Securities attorney Gregory Bartko was convicted of conspiracy to commit mail fraud, launder money, engage in unlawful monetary transactions and related crimes in a scheme in which he and investment banker Darryl Laws created and solicited investors for the Caledonian Fund. John Colvin was president of Colvin Enterprises and co-managing general partner with Scott Hollenbeck of Franklin Asset Exchange. Although Bartko’s record check on Colvin revealed he and Hollenbeck both had past allegations of forgery and had been fired from securities-related jobs, and Hollenbeck had been suspended for violations of securities rules, the parties nevertheless agreed to engage in fund-raising.

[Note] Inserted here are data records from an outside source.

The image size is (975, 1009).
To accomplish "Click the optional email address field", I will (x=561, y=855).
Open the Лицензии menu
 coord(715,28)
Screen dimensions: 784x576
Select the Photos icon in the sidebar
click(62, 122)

During 2004, Hollenbeck fraudulently raised large amounts of money for the Caledonian Fund, as well as for other investments, from a total of 171 investors. Money distributed to defendant was used to pay salaries and expenses, not for investments or loans. In November 2004, the Caledonian Fund dissolved and the $701,000 transferred to the Caledonian Fund was not returned to investors. Hollenbeck later was the primary fundraiser for the Capstone Fund, also started by Bartko. Bartko received over $2.6 million from 40 Capstone Fund investors. A lawyer for the Securities and Exchange Commission confronted Bartko about Hollenbeck’s continued sale of securities. Bartko then filed an interpleader action in a North Carolina federal court, and ultimately returned 94 percent of the Capstone Fund money to the court.
In defendant’s first motion for a new trial, he argued the government withheld information that would have cast him in a favorable light: an FBI agent’s interview with a judge who presided over receivership litigation involving some of the same parties, in which defendant won a $20 million recovery for people defendant supposedly victimized. However, defendant did not raise this issue in his opening brief, but mentioned it only in a footnote in his reply brief, and the court considers the issue waived.

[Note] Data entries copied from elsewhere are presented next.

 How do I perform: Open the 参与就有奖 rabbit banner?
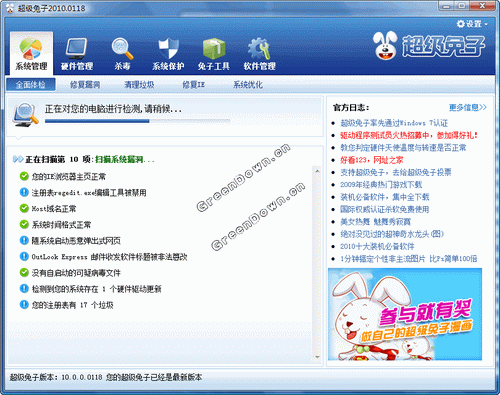405,314
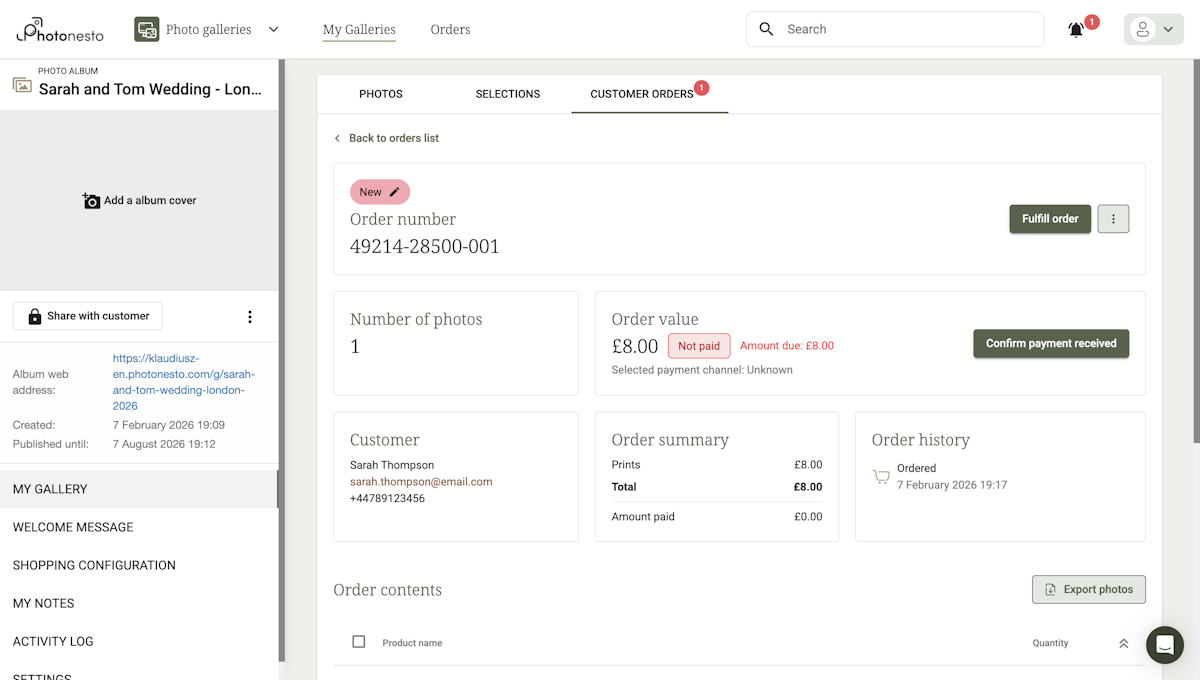Click the search magnifier icon
1200x680 pixels.
coord(766,29)
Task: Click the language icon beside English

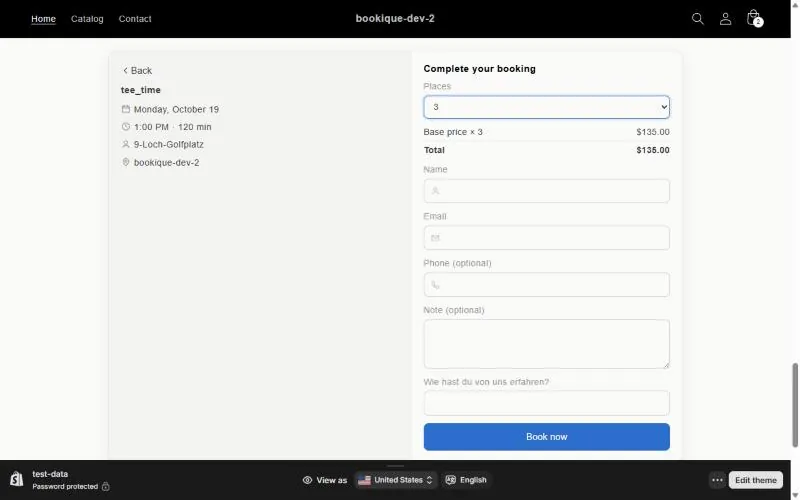Action: tap(451, 480)
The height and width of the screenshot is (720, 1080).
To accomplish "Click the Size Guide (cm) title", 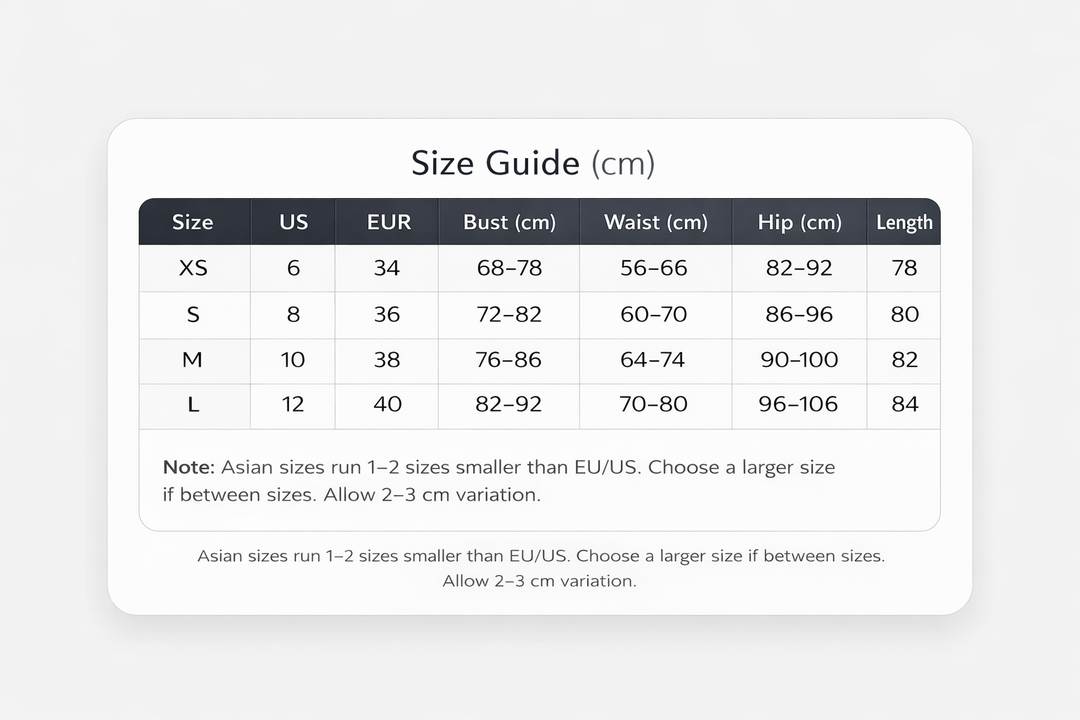I will pos(533,163).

In his second motion for a new trial, Bartko protests that the government allowed Hollenbeck to testify falsely that he had not received any promises or inducements in exchange for his trial testimony. Federal prosecutors entered into proffer agreements with Hollenbeck and his wife prior to interviewing them. Our review of the record convinces us Hollenbeck answered truthfully at trial. Nothing in the agreements suggests the Hollenbecks not being a target was conditioned on their participation in the investigative interviews, or that they would not be a target in the future. His statement that the government had not made any promises “as of this time” was not true, and should have been corrected by the government. But, having made an exhaustive review of the record, we do not think that impeachment could have made an iota of difference in the jury’s final decision. Bartko could have used the Hollenbecks’ proffer agreements to attack Scott Hollenbeck’s credibility, but the agreements would have been cumulative.

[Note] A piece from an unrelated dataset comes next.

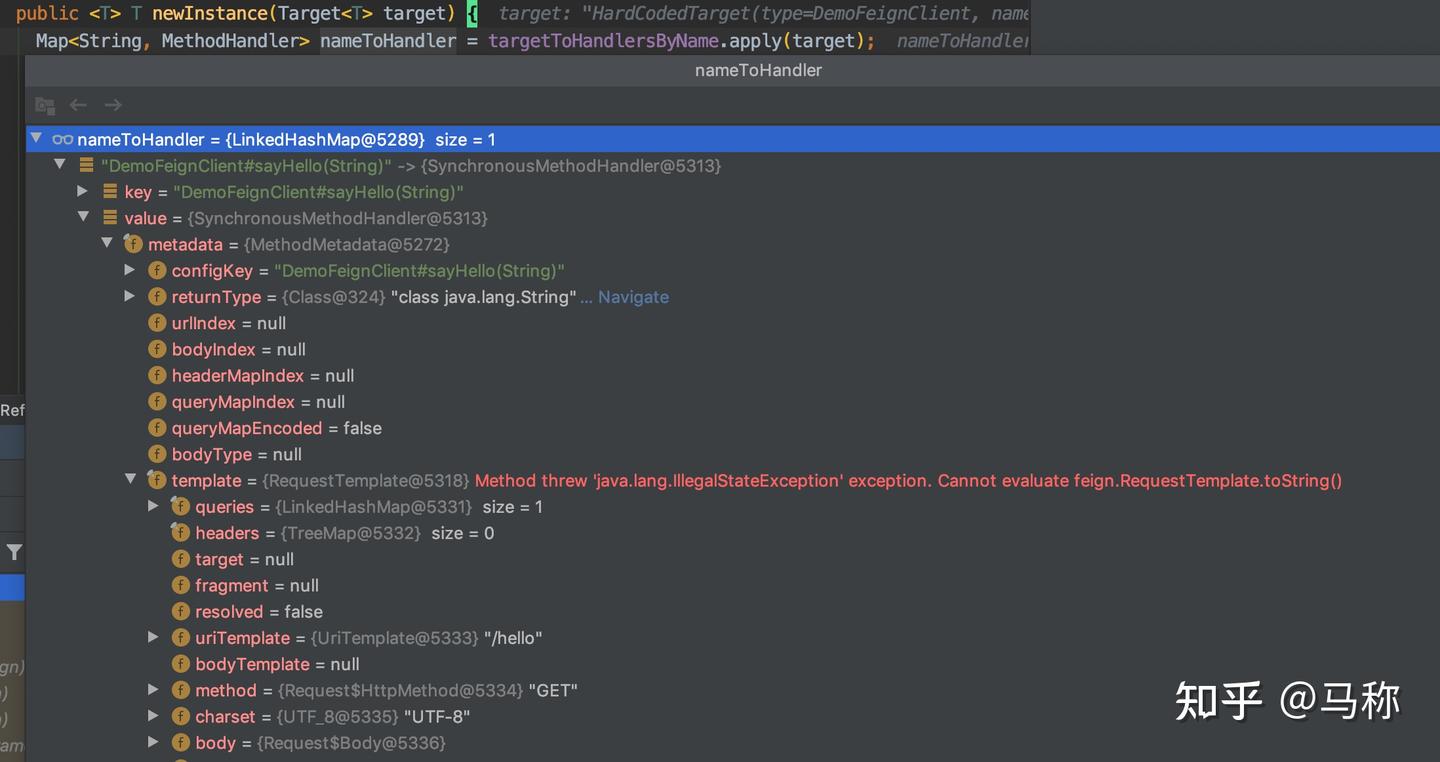The image size is (1440, 762).
Task: Collapse the nameToHandler root node
Action: coord(37,139)
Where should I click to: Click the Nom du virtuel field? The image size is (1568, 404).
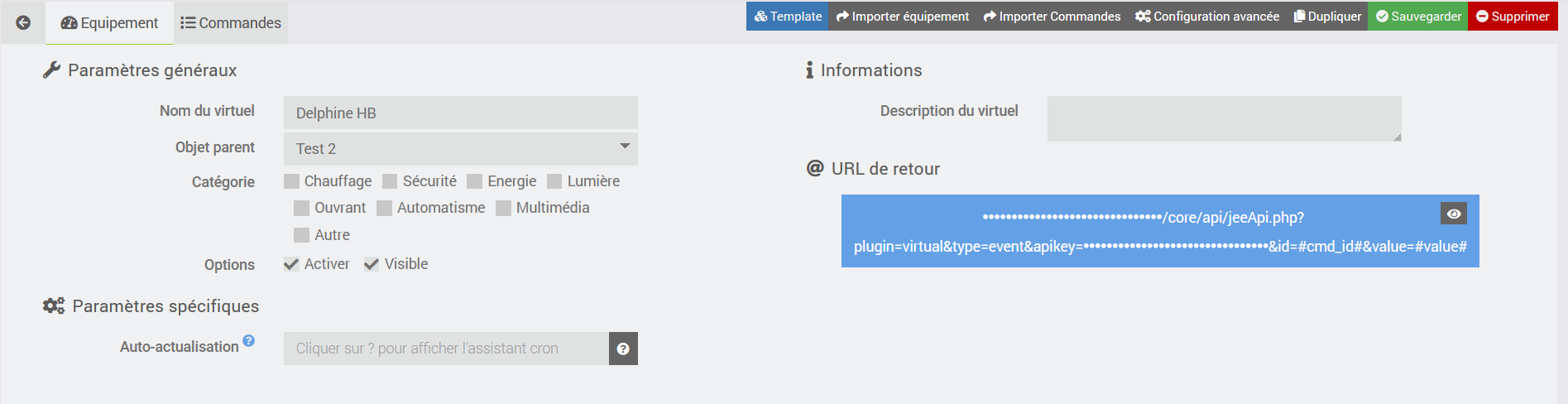pos(460,113)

In his third motion for a new trial, defendant contends the government violated Brady v. Maryland by failing to disclose tolling agreements it had entered into in 2010 with Levonda Leamon, regarding her involvement in the fraudulent sale of investments in 2005. Her testimony was not material, and the district court did not err in denying a new trial on this ground.
We note that a cursory review of this court’s opinions, including unpublished opinions, reveals recent consideration of at least three cases involving discovery abuse by government counsel in the Eastern District of North Carolina. The frequency of the “flubs” by this office raises questions regarding whether the errors are fairly characterized as unintentional. We may find such practices “harmless” as to a specific defendant’s verdict, but as to litigants in this district and our justice system at large, they are anything but harmless. We direct the Clerk of Court to serve a copy of this opinion on the U.S. Attorney General and the Department of Justice’s Office of Professional Responsibility.
Finally, we reject Bartko’s additional claims of error: that the trial court should have instructed the jury on multiple conspiracies and on accomplice/informant testimony and on multiple conspirators, and should have told the jury to consider testimony of certain witnesses “with great care and scrutiny.”
Defendant’s conviction and 272-month sentence are affirmed.
U.S. v. Bartko (Floyd) No. 12-4298, Aug. 23, 2013; USDC at Raleigh, N.C. (Dever) Donald F. Samuel for appellant; Kristine L. Fritz, AUSA, for appellee. VLW 013-2-172, 40 pp.